Top of SELECTED TEXT

Now the organism is moving to one direction inside of the cube by moving one pair of fins. This movement inhibits through interneurons the movements of the other pair. During the movement the organism may induce more inner energy from the homogenous energy field and thus it would move indefinitely if the walls would not exist. When it hits the wall preventing its movement the original pair of fins is still moving, until their energy storage is depleted. Then they stop and the inhibition to the other pair disappears and these start to move giving the organism movement to some other direction. This movement continues again so long the organism hits another wall, stops and the other fins start again to move.

 

Let us now further suppose that the connections of the interneurons between the pairs of fins are such that they may be dynamically changed. The continuous movement of the organism within the cube to different directions starts therefore to change these connections so that the use of energy by the fins and the induction of energy from the energy field becomes optimal. Therefore, the organism starts to turn already before it hits the wall, and develops continuous movement even with the existence of the walls.

Bottom of SELECTED TEXT
Top of RAW DATA

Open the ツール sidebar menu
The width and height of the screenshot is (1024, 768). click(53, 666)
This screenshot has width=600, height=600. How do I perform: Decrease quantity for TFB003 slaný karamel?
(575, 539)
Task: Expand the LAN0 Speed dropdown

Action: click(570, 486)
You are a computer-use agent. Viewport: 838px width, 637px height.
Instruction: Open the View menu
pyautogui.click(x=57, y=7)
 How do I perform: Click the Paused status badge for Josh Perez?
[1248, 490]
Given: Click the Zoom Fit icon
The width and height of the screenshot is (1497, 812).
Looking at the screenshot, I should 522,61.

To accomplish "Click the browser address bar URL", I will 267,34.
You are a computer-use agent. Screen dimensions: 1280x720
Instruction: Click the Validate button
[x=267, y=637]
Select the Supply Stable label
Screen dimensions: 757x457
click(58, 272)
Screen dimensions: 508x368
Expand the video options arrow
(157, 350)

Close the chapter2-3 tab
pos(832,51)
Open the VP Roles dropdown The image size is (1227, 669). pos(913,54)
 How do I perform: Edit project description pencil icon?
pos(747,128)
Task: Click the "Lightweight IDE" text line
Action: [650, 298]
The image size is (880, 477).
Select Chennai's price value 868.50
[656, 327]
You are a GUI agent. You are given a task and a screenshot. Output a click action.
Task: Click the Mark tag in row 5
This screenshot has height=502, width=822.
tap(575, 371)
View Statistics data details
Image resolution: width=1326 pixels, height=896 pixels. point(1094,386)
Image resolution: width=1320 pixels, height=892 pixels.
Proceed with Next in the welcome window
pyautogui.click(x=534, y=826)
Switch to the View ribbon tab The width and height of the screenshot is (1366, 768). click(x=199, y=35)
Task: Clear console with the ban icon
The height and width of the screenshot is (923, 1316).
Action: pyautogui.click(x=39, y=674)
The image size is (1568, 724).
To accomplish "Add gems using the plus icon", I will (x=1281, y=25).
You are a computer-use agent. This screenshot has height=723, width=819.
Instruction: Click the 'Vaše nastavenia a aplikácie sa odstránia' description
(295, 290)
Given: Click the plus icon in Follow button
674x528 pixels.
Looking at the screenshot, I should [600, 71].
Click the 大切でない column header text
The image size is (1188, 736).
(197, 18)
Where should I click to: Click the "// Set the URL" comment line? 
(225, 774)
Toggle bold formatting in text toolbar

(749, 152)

Bottom of RAW DATA

## PROBLEM SET
a – Rewrite the paragraph in the passage about the organism in the cube that begins "Now the organism is moving to one direction" as a short bulleted list that keeps its main facts.
b – In the passage about the organism in the cube, translate this sentence into Spanish: "Therefore, the organism starts to turn already before it hits the wall, and develops continuous movement even with the existence of the walls."
c – Continue the passage about the organism in the cube, starting after its last sentence.

## ANSWERS TO THIS EXERCISE
a –
- The organism moves in one direction inside the cube by moving one pair of fins. Through interneurons, this inhibits the other pair.
- While moving, it may draw more inner energy from the energy field. Without walls, it would move indefinitely.
- When it hits a wall, the first pair keeps moving until its energy storage is depleted, and then it stops.
- The inhibition on the other pair then disappears. That pair starts moving and carries the organism in another direction.
- The cycle repeats each time the organism hits another wall.

b – Por lo tanto, el organismo empieza a girar ya antes de chocar con la pared y desarrolla un movimiento continuo incluso con la existencia de las paredes.

c –
Thus, it seems that the organism learns to know the structure of its environment in the sense that it may anticipate the walls and the instant of hitting them. The walls and the organism start to form one system the result of which is the continuous movement of the organism. The walls of the cube are elements of this system in the sense that their existence explains partly the action of the organism (turning). Essential in the functioning of such system is the number of interneurons and their dynamics and the constancy of the environment. In a randomly changing environment constant connections between the interneuron could not be formed.

 

Probably it would not be too difficult to build a computer simulation demonstrating the actions of this kind of organism. As a matter of fact this kind of connectivistic models showing learning only on the basis of changing connections have been demonstrated. In any case the result of the thought experiment so far seems to show that an organism may be connected to its environment in a reasonable functional way even in the absence of any receptors; even in absence of senses it may learn to know its environment. For what do we need then receptors?

 

The thought experiment is impossible therefore that there are no organisms without some kind of receptors. Even the idea of induction of energy from the energy field means assumption of some sort of general receptor. However, all organisms have cells which may use environmental energy (like photoreceptors) or whose function may be distorted by energy gradients (like mechanoreceptors).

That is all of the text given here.